Марк Моисеевич Шапиро. Воспоминания (окончание)

(Предыдущая часть)

Примерно в феврале 1942 года Холокост пришел и в наши края. По воскресеньям Маша иногда ходила на базар в Борзну. Как-то ранним воскресным утром она отправилась туда с двумя-тремя знакомыми женщинами. Пройдя примерно половину пути (5 км), они заметили впереди на дороге какое-то движение. Там виднелось несколько саней, выпряженные лошади, а в стороне, в поле, двигались какие-то люди и время от времени слышались выстрелы.

«Наверно, у полицаев учения, или же они охотятся на зайцев», — решили женщины и продолжали идти. Когда они подошли к стоявшим на краю дороги саням, им навстречу бросился человек с винтовкой наперевес.

— Стой! Ложись! — закричал он.

Женщины решили, что он шутит, и продолжали идти, посмеиваясь. Но человек — это был полицай — остановился в нескольких шагах от них, наставил на них винтовку и с перекошенным злобой лицом заорал:

— Ложись… твою мать!

Женщины поняли, что он не шутит. Они остановились, в нерешительности, поглядывая на снег под ногами — в самом деле, ложиться, что ли?

— А ну, давай, проходи скорей! — крикнул им полицай.

Женщины торопливо, рысцой прошли мимо него. Маша обратила внимание на его ошалелые глаза.

— Быстрей! Бегом! — подгонял их полицай.

Женщины сначала побежали, затем перешли на быстрый шаг. Рядом на обочине стояли сани с выпряженными лошадьми, на санях лежали узлы, тряпки или какая-то одежда, на дороге валялись какие-то бумаги, документы… Маша оглянулась и, видя, что полицай не смотрит в их сторону, быстро наклонилась и подняла с дороги оказавшийся у неё под ногами паспорт. Не разглядывая, сунула его за пазуху.

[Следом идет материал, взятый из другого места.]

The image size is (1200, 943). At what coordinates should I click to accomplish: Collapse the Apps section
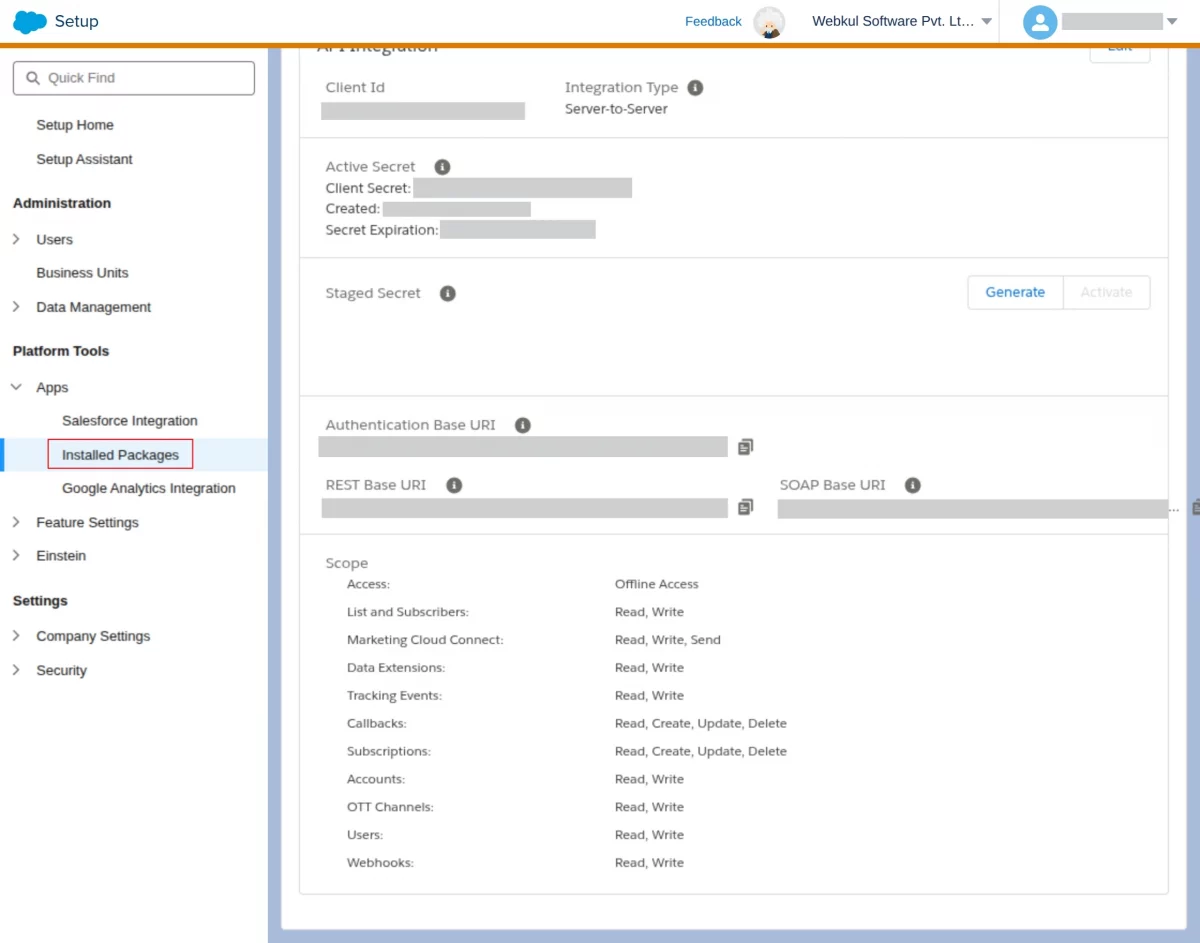point(16,387)
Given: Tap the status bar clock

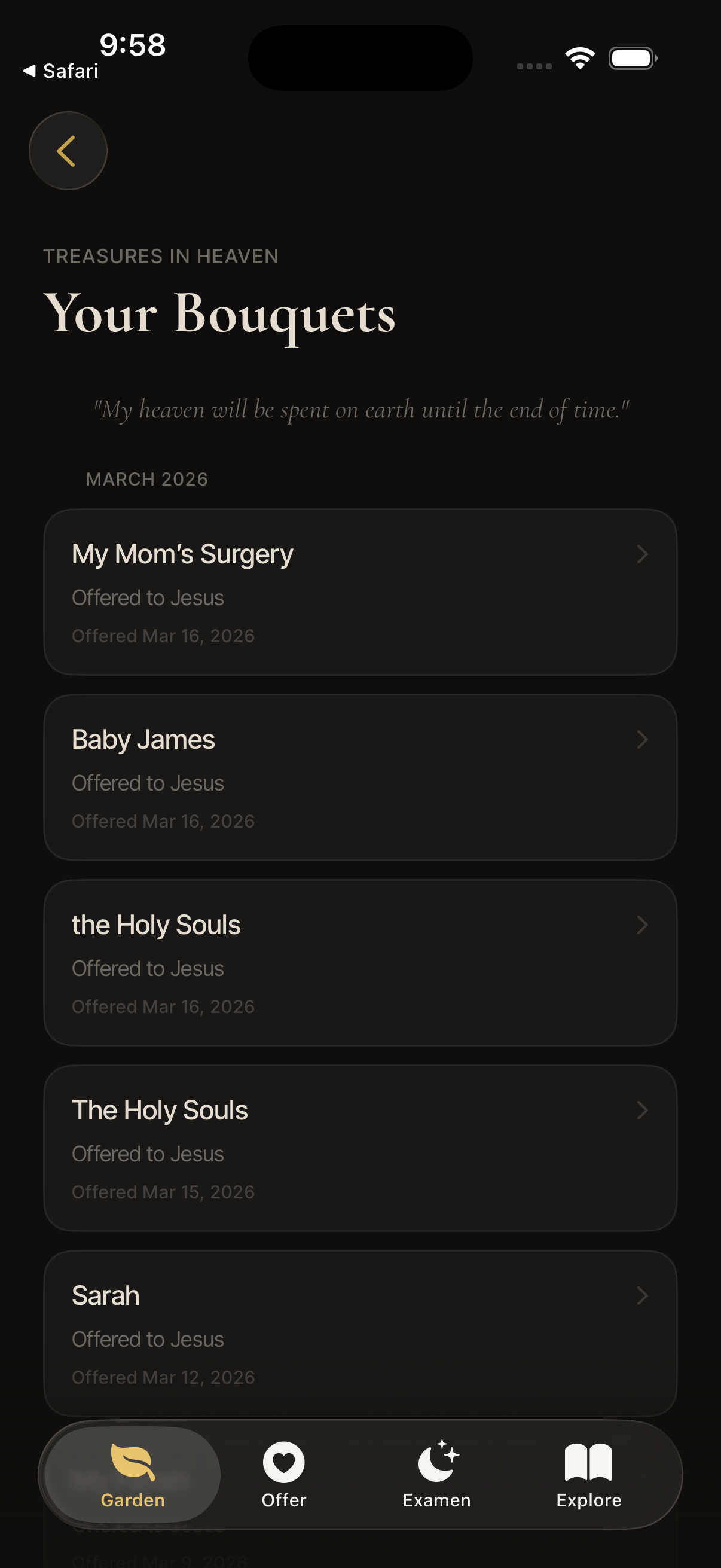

В Борзне на базаре только и было разговоров о том, что ночью увезли куда-то всех евреев. Их было свыше ста человек — женщин, детей, стариков. Говорили, что их увезли «на переселение». Никакого беспокойства ни у кого это не вызывало. Люди говорили об этом лишь как о несколько необычной новости.

Маша и её спутницы сразу догадались, что за «учения» полицаев они видели. Справив свои дела, они пошли обратно. К «тому» месту цепочкой тянулись любопытные. Маша и женщины тоже пошли посмотреть.

То, что они увидели, сильно потрясло Машу. Она потом много раз рассказывала об этом. Из этих рассказов у меня сложилась такая яркая картина, как будто я сам всё это видел.

… На некотором удалении от дороги кучками и поодиночке лежали трупы убитых людей. Блестели остекленелые глаза, торчали скрюченные руки, бурела на снегу замёрзшая кровь. Маша обратила внимание на старика и старуху, которые лежали, обнявшись, и между ними — двое детей, мальчик и девочка.

Наверно, в последний миг старик обнял свою старуху. Они прижали к себе внуков, и так приняли смерть. Но самое сильное впечатление на Машу произвели трупики грудничков. Несколько голеньких синих куколок лежали в одном месте на снегу. Их, очевидно, вытряхнули из пелёнок и не застрелили, а просто бросили в снег, стукнув по головёнкам прикладом, чтобы не пищали. В стороне от всех лежал труп мальчишки-подростка. Наверно, он рванулся к чернеющему на горизонте лесу, но пуля догнала его.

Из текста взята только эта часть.